Press releases with the “S” word continually pop up in my email, such as one with this headline:

CELEBRATE NATIONAL GRANDPARENTS DAY WITH SENIOR-FRIENDLY ACTIVITIES ON SEPTEMBER 7th 2014.

Don’t you just love the term “senior-friendly”? The release was sprinkled with other endearing words, like “the elderly”, and gave us spectacularly uncreative advice, including taking “the elderly” on “fun” activities like picnics. My mother died a few years ago, one month shy of 87. I never referred to her as elderly a single day of her life. And her “fun” activities included going to the Shakespeare class at the Y and playing bridge.

I decided to ask the “junior” PR person, who sent the release, to explain how her company defined “senior.” She responded: “Someone who is at least 60.”

AARGH!!!!!

  • Sunn ymay

    I want to be called a Senior when it gets me discounts at the theater and shops. I’ve earned my lines and learned as each decade flies by that over 40 isn’t that old.

  • Mick

    You are right – condescending behaviors for any reason are unacceptable and much of this is socially ingrained by advertising and social media.

    What I find offensive are the television programs and commercials wherein children are portrayed as being so much smarter than the bumbling, inept, and stupid adults. Everything from breakfast cereal to computers: the message is adults are idiots.

    If we devalue ourselves with divisive language and images, people will eventually accept it as truth and the norm.

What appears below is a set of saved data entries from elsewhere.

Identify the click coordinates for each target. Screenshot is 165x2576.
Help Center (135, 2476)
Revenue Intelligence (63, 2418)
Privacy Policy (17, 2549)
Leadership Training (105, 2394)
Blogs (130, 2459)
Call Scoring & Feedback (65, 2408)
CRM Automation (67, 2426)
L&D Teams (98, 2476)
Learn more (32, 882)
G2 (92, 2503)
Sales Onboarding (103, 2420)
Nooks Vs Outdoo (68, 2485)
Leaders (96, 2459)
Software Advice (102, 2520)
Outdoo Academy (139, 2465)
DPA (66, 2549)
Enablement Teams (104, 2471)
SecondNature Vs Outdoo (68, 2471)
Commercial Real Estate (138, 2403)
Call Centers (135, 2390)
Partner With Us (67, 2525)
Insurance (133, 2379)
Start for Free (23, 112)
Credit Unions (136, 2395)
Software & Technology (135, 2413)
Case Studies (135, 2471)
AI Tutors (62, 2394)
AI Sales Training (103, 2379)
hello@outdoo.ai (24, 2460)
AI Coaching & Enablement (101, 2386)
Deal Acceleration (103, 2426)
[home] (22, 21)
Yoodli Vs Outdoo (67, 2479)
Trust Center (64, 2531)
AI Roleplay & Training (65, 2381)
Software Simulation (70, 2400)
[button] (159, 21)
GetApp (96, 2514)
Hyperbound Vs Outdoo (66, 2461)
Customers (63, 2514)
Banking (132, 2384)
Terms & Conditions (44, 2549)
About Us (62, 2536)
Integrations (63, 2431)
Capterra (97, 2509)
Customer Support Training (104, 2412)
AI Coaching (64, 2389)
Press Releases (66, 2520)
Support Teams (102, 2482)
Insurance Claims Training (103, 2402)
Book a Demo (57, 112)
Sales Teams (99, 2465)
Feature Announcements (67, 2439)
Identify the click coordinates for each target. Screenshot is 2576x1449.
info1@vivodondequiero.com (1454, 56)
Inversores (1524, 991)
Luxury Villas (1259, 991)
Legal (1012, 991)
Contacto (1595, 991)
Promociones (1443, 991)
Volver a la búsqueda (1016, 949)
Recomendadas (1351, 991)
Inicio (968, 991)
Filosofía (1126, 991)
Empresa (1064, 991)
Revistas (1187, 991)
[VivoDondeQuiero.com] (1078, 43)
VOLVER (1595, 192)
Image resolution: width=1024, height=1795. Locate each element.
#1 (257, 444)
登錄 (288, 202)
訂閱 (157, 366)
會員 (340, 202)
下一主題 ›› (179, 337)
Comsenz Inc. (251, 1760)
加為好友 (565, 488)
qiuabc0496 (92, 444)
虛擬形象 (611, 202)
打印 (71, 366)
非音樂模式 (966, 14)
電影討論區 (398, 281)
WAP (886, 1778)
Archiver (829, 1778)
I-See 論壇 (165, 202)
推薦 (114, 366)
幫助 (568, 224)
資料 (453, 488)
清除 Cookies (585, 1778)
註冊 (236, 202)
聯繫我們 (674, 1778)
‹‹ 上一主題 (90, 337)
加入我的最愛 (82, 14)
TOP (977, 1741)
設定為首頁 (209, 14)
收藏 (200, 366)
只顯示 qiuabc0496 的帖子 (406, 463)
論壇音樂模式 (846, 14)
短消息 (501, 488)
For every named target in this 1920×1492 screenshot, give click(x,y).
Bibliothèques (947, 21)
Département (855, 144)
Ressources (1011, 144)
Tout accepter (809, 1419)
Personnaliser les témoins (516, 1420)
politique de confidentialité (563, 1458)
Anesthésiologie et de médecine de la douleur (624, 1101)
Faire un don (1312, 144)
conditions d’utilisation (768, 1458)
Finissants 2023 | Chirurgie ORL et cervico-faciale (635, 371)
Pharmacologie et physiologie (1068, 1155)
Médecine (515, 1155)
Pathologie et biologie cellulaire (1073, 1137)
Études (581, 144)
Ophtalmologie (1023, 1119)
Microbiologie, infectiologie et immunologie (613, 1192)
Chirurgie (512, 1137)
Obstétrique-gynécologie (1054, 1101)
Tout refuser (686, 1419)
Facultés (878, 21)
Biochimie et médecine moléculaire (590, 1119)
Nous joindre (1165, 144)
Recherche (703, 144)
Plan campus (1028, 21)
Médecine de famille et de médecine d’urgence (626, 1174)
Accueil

Racist, sexist, ageist, and sectarian comments should never be promulgated throughout societies in order to create bias and divide. It’s hate mongering any way you look at it.

  • Emily Lees

    At 64, I, too, am offended by the use of such condescending terms as “senior,” particularly when it is used to designate an activity aimed at older adults. The most recent example I have come across is a series of art appreciation seminars “for seniors.” Why for seniors? Is it because the seminars are during the day? Maybe some stay-at-home mothers of school-aged kids would also enjoy hearing a presentation geared to adults. Maybe some unemployed adults of any age would appreciate some stimulation. Why not say “daytime seminars”? And what I really hate is being called “dearie” or “sweetie.” I honestly feel like saying something really shocking in return, but I limit myself to saying (not so sweetly) “please don’t call me that.” And courses geared to teach “seniors” how to use the computer are an insult. Today my 80-year-old friend and colleague (we are both professional ceramic artists) was talking to me about setting up her website, and another 80-year-old friend taught me Skype. She has started a blog and several years ago was the first person I knew to get a Kindle. She and I are both enrolled in Coursera on-line continuing ed courses in philosophy and science. Thanks for letting me vent. I am thinking of starting an anti-ageist blog, but right now I am too busy with preparing for shows and running a French book study.

    • Hi Emily,

      Enjoyed reading your “vent.” It was actually anything but. Such great points you make about the courses.

      I’d love to see photos of your work or where I can see it on the web.